* **WORK TO COMPLETE**:
Quote the material from the line containing "You are a GUI" through the end of the material, both ends included, and leave the pictures out of your answer.

* **SOURCE RECORDS**:
-*-*-
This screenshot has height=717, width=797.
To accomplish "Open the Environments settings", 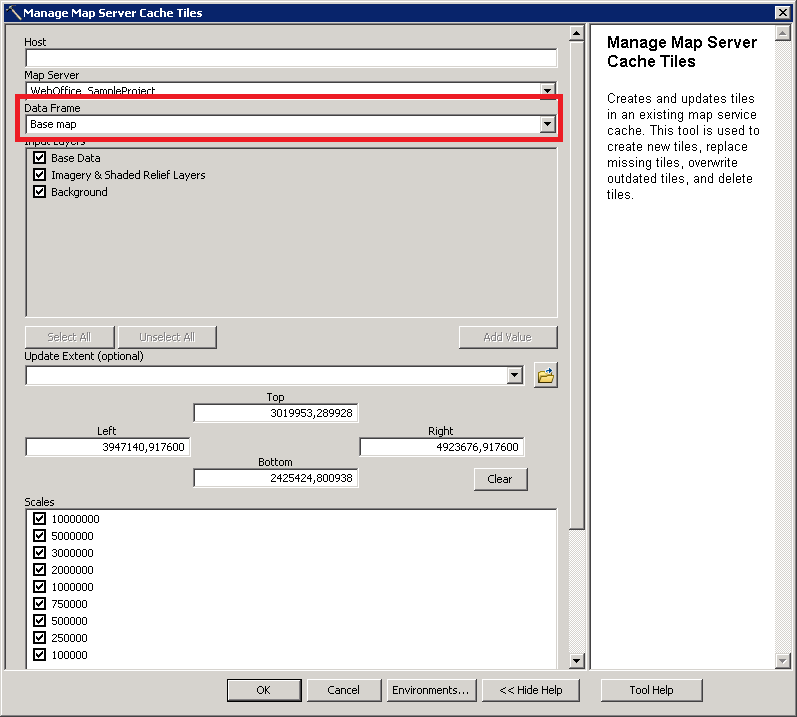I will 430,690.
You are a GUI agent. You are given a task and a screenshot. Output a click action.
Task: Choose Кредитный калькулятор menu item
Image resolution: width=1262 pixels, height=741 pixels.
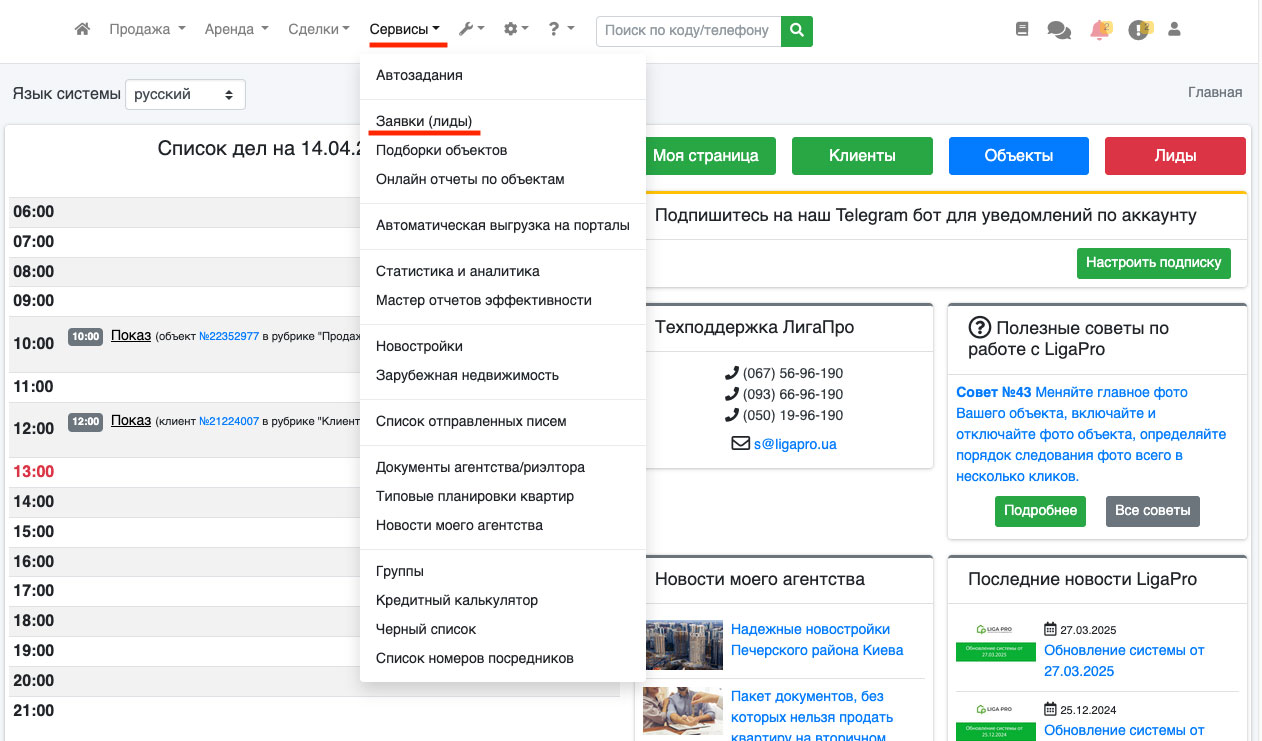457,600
-*-*-
* **SOLUTION TO THIS TASK**:
You are a GUI agent. You are given a task and a screenshot. Output a click action.
Task: Choose Кредитный калькулятор menu item
Image resolution: width=1262 pixels, height=741 pixels.
457,600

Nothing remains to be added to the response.